▸ GIVEN ENTRIES
++++++++
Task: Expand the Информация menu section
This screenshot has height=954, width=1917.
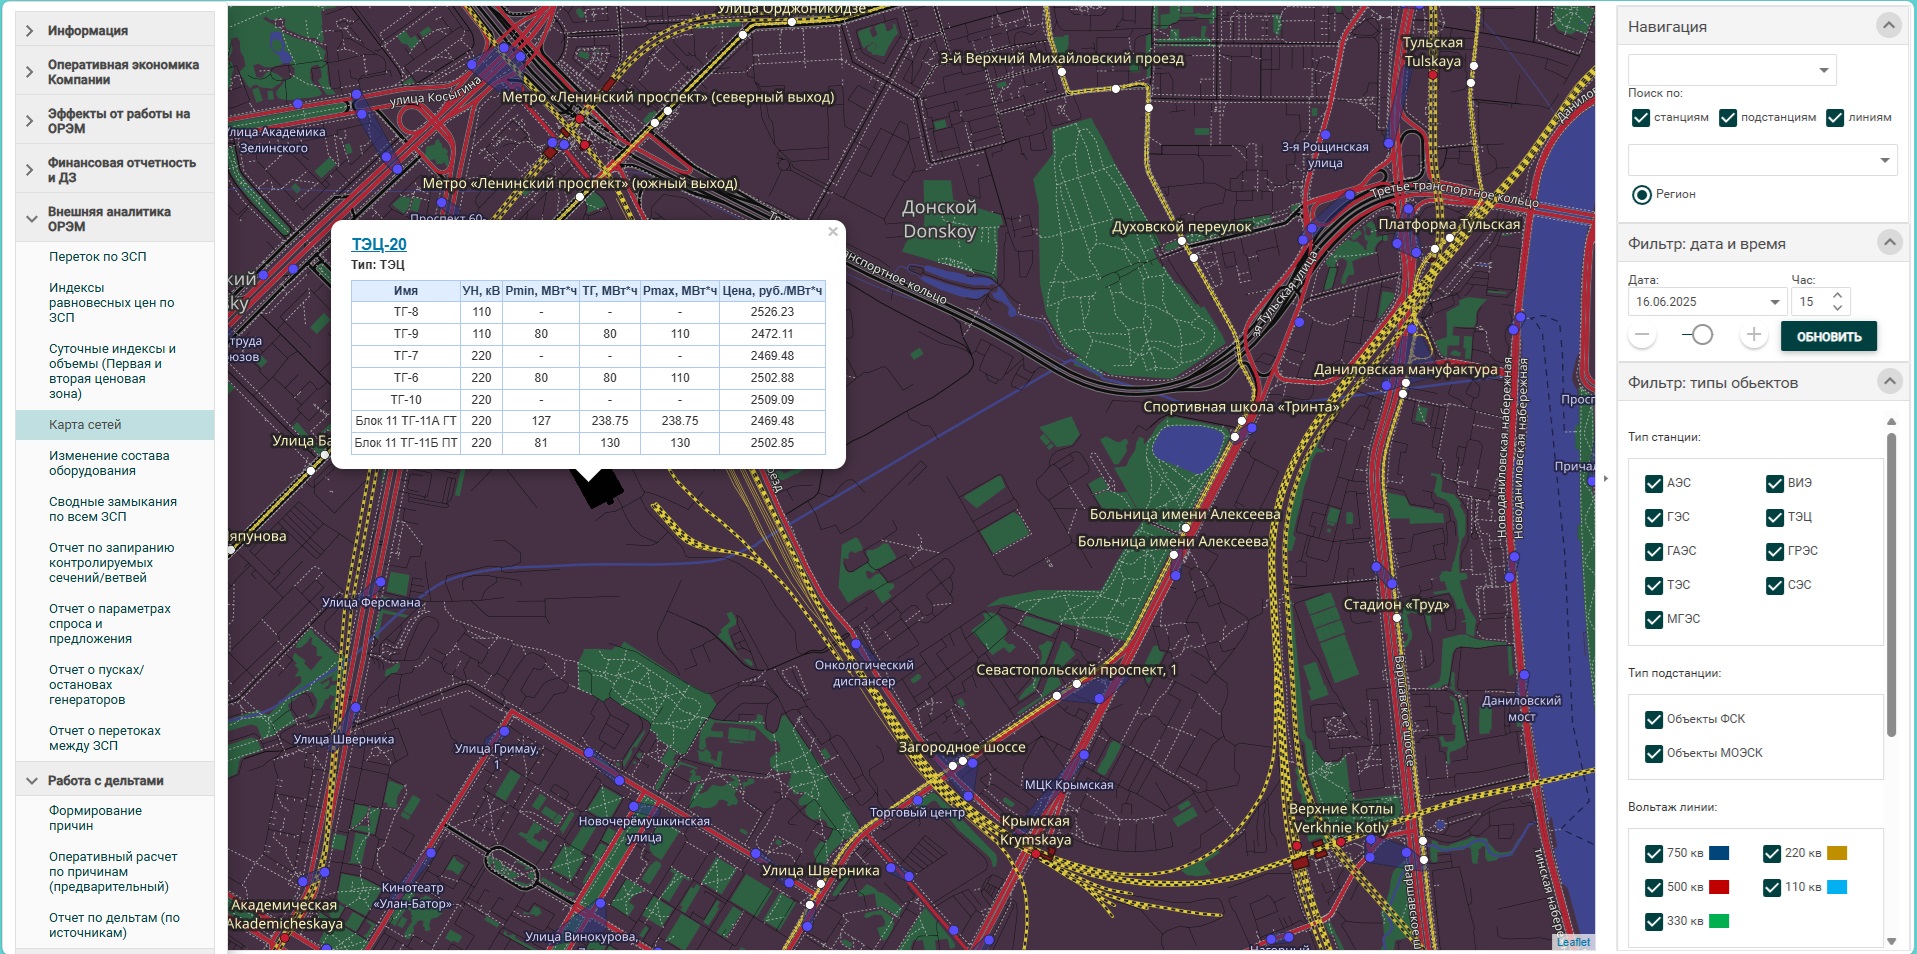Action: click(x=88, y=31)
++++++++
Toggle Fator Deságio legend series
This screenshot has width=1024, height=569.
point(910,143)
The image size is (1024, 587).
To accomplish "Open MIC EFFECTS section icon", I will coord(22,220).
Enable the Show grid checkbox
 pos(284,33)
++++++++
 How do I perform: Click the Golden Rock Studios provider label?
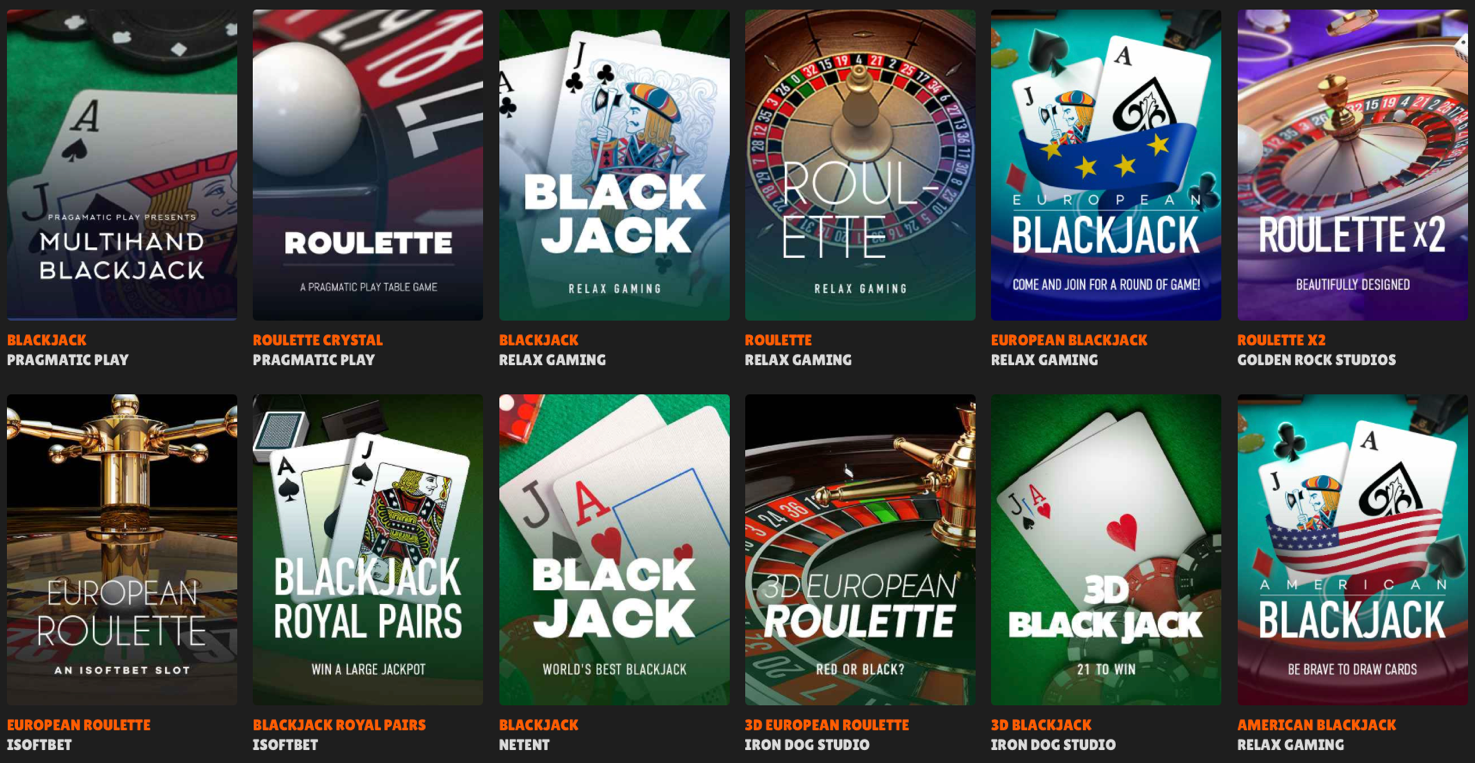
++++++++
▸ TASK GOAL
Update the lines of the records from the one containing "The image size is (1024, 587)." through the one containing "pos(284,33)", inclusive, so that "Show grid" becomes "Show axes" and nothing else changes. Return only those lines.

▸ TASK OUTPUT
The image size is (1024, 587).
To accomplish "Open MIC EFFECTS section icon", I will coord(22,220).
Enable the Show axes checkbox
 pos(284,33)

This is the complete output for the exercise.